> **Goal of the exercise**:
Write out the full listing, matching it line for line.

> **Provided records**:
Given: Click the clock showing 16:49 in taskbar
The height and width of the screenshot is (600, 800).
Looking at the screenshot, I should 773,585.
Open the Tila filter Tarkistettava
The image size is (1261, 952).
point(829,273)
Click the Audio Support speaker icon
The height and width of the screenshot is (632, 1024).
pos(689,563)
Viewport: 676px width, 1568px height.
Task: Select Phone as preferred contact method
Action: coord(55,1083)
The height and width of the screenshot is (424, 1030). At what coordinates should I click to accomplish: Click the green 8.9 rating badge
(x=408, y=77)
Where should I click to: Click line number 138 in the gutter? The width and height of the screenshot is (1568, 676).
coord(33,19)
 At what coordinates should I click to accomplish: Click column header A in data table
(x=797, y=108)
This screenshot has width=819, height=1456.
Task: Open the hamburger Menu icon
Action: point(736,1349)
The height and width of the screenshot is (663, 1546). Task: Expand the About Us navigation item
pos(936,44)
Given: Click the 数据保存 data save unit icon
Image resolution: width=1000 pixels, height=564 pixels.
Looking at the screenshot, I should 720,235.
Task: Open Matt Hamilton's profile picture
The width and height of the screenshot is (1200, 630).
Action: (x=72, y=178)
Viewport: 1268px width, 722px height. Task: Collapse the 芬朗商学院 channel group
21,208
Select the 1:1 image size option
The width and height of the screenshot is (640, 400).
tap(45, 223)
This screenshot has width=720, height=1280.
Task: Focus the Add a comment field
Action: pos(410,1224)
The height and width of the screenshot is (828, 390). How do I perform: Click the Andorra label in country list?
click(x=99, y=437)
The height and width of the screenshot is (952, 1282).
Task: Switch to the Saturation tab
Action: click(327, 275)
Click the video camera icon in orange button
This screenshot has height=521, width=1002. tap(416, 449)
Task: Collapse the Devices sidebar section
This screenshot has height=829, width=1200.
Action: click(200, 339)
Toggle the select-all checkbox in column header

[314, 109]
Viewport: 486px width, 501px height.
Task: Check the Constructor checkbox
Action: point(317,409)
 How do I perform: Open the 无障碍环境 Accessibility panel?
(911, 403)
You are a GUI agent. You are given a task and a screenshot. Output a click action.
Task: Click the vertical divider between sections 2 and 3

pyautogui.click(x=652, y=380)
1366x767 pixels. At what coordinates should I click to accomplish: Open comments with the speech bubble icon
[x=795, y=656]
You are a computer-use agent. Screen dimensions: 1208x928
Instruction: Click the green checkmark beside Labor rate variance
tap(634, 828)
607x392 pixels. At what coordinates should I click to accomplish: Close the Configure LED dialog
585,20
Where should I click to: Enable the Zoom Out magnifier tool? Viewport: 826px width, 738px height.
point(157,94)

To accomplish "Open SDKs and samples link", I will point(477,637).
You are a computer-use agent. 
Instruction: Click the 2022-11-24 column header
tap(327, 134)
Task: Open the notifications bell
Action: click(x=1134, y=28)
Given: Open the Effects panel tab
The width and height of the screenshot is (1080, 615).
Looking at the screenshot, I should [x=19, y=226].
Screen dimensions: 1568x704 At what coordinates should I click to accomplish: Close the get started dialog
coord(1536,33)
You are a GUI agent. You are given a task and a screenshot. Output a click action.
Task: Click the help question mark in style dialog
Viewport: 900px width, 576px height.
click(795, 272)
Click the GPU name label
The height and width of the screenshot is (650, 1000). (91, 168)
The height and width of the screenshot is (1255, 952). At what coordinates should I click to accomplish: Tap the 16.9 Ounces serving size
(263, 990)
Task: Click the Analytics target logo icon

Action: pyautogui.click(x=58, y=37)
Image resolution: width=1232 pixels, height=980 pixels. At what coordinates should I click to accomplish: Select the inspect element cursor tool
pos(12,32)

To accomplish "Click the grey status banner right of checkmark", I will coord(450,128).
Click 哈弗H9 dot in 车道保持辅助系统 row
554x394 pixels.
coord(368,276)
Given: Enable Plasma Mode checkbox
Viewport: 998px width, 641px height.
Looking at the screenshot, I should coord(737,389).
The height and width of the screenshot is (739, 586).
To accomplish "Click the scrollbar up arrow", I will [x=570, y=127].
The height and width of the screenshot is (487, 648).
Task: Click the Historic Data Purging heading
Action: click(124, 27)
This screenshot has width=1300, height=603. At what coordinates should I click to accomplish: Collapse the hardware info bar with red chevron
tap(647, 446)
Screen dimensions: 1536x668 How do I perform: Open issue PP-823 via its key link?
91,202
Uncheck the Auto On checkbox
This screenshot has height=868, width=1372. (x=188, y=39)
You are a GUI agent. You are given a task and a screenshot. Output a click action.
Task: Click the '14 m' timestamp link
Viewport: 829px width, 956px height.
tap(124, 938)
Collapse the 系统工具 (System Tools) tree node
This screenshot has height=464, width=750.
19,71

> **Written response**:
Given: Click the clock showing 16:49 in taskbar
The height and width of the screenshot is (600, 800).
Looking at the screenshot, I should 773,585.
Open the Tila filter Tarkistettava
The image size is (1261, 952).
point(829,273)
Click the Audio Support speaker icon
The height and width of the screenshot is (632, 1024).
pos(689,563)
Viewport: 676px width, 1568px height.
Task: Select Phone as preferred contact method
Action: coord(55,1083)
The height and width of the screenshot is (424, 1030). At what coordinates should I click to accomplish: Click the green 8.9 rating badge
(x=408, y=77)
Where should I click to: Click line number 138 in the gutter? The width and height of the screenshot is (1568, 676).
coord(33,19)
 At what coordinates should I click to accomplish: Click column header A in data table
(x=797, y=108)
This screenshot has width=819, height=1456.
Task: Open the hamburger Menu icon
Action: point(736,1349)
The height and width of the screenshot is (663, 1546). Task: Expand the About Us navigation item
pos(936,44)
Given: Click the 数据保存 data save unit icon
Image resolution: width=1000 pixels, height=564 pixels.
Looking at the screenshot, I should 720,235.
Task: Open Matt Hamilton's profile picture
The width and height of the screenshot is (1200, 630).
Action: (x=72, y=178)
Viewport: 1268px width, 722px height. Task: Collapse the 芬朗商学院 channel group
21,208
Select the 1:1 image size option
The width and height of the screenshot is (640, 400).
tap(45, 223)
This screenshot has width=720, height=1280.
Task: Focus the Add a comment field
Action: pos(410,1224)
The height and width of the screenshot is (828, 390). How do I perform: Click the Andorra label in country list?
click(x=99, y=437)
The height and width of the screenshot is (952, 1282).
Task: Switch to the Saturation tab
Action: click(327, 275)
Click the video camera icon in orange button
This screenshot has height=521, width=1002. tap(416, 449)
Task: Collapse the Devices sidebar section
This screenshot has height=829, width=1200.
Action: click(200, 339)
Toggle the select-all checkbox in column header

[314, 109]
Viewport: 486px width, 501px height.
Task: Check the Constructor checkbox
Action: point(317,409)
 How do I perform: Open the 无障碍环境 Accessibility panel?
(911, 403)
You are a GUI agent. You are given a task and a screenshot. Output a click action.
Task: Click the vertical divider between sections 2 and 3

pyautogui.click(x=652, y=380)
1366x767 pixels. At what coordinates should I click to accomplish: Open comments with the speech bubble icon
[x=795, y=656]
You are a computer-use agent. Screen dimensions: 1208x928
Instruction: Click the green checkmark beside Labor rate variance
tap(634, 828)
607x392 pixels. At what coordinates should I click to accomplish: Close the Configure LED dialog
585,20
Where should I click to: Enable the Zoom Out magnifier tool? Viewport: 826px width, 738px height.
point(157,94)

To accomplish "Open SDKs and samples link", I will point(477,637).
You are a computer-use agent. 
Instruction: Click the 2022-11-24 column header
tap(327, 134)
Task: Open the notifications bell
Action: click(x=1134, y=28)
Given: Open the Effects panel tab
The width and height of the screenshot is (1080, 615).
Looking at the screenshot, I should [x=19, y=226].
Screen dimensions: 1568x704 At what coordinates should I click to accomplish: Close the get started dialog
coord(1536,33)
You are a GUI agent. You are given a task and a screenshot. Output a click action.
Task: Click the help question mark in style dialog
Viewport: 900px width, 576px height.
click(795, 272)
Click the GPU name label
The height and width of the screenshot is (650, 1000). (91, 168)
The height and width of the screenshot is (1255, 952). At what coordinates should I click to accomplish: Tap the 16.9 Ounces serving size
(263, 990)
Task: Click the Analytics target logo icon

Action: pyautogui.click(x=58, y=37)
Image resolution: width=1232 pixels, height=980 pixels. At what coordinates should I click to accomplish: Select the inspect element cursor tool
pos(12,32)

To accomplish "Click the grey status banner right of checkmark", I will coord(450,128).
Click 哈弗H9 dot in 车道保持辅助系统 row
554x394 pixels.
coord(368,276)
Given: Enable Plasma Mode checkbox
Viewport: 998px width, 641px height.
Looking at the screenshot, I should coord(737,389).
The height and width of the screenshot is (739, 586).
To accomplish "Click the scrollbar up arrow", I will [x=570, y=127].
The height and width of the screenshot is (487, 648).
Task: Click the Historic Data Purging heading
Action: click(124, 27)
This screenshot has width=1300, height=603. At what coordinates should I click to accomplish: Collapse the hardware info bar with red chevron
tap(647, 446)
Screen dimensions: 1536x668 How do I perform: Open issue PP-823 via its key link?
91,202
Uncheck the Auto On checkbox
This screenshot has height=868, width=1372. (x=188, y=39)
You are a GUI agent. You are given a task and a screenshot. Output a click action.
Task: Click the '14 m' timestamp link
Viewport: 829px width, 956px height.
tap(124, 938)
Collapse the 系统工具 (System Tools) tree node
This screenshot has height=464, width=750.
19,71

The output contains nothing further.